* [DESCRIPCIÓN DE TAREA] Transcribe íntegramente el texto sobre la vida en verano, sin modificar ningún carácter.

* [TEXTO ANALIZADO]
'''
La vida en verano se hace más larga, como los días, y más liviana, como la ropa. Es el tiempo de los sentidos, gozándose en una atmosfera de calma chicha y de modorra, sobre todo donde llega el rumor refrigerante del mar; las prisas, la puntualidad y los hábitos se quiebran en una sugestiva sensación de abandono y dejadez en una siesta letárgica, sólo rota por el bullicio del chiquillerío en sus juegos de agua.
'''
* [DATOS DE ORIGEN]
'''
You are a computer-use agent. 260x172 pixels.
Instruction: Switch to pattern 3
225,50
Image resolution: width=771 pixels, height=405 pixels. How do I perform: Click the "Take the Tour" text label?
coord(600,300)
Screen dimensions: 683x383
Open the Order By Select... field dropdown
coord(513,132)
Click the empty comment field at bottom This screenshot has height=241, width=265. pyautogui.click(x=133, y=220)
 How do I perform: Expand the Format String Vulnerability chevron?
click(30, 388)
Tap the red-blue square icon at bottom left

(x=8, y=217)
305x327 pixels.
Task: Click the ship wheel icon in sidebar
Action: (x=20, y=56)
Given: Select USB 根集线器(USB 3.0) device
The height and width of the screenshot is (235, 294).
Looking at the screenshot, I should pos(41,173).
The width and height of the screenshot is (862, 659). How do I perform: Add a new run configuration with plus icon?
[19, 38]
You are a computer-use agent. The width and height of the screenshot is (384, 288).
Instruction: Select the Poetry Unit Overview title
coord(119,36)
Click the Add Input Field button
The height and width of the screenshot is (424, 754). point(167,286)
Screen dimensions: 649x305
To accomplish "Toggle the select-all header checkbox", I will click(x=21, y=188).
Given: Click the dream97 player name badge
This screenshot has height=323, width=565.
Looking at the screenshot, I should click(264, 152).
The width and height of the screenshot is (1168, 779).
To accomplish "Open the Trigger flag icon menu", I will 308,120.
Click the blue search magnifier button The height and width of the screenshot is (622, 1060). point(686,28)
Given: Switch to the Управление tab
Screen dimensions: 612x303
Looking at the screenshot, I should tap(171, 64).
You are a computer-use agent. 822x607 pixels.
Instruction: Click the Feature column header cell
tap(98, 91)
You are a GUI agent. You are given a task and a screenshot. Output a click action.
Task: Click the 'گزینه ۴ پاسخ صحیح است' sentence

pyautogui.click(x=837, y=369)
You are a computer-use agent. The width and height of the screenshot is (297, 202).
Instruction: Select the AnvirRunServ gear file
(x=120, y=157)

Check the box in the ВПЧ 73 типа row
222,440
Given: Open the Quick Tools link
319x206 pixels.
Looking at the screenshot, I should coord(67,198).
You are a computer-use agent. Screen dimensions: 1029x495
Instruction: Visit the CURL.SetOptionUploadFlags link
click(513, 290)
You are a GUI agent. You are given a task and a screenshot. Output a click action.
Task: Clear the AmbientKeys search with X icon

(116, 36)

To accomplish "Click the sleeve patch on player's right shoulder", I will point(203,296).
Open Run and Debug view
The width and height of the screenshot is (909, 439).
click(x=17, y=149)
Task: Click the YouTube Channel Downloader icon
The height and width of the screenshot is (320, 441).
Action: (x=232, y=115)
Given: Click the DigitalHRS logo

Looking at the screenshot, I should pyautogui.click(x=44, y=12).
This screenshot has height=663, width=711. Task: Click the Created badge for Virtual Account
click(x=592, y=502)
'''
* [RESULTADO DEL EJERCICIO]
La vida en verano se hace más larga, como los días, y más liviana, como la ropa. Es el tiempo de los sentidos, gozándose en una atmosfera de calma chicha y de modorra, sobre todo donde llega el rumor refrigerante del mar; las prisas, la puntualidad y los hábitos se quiebran en una sugestiva sensación de abandono y dejadez en una siesta letárgica, sólo rota por el bullicio del chiquillerío en sus juegos de agua.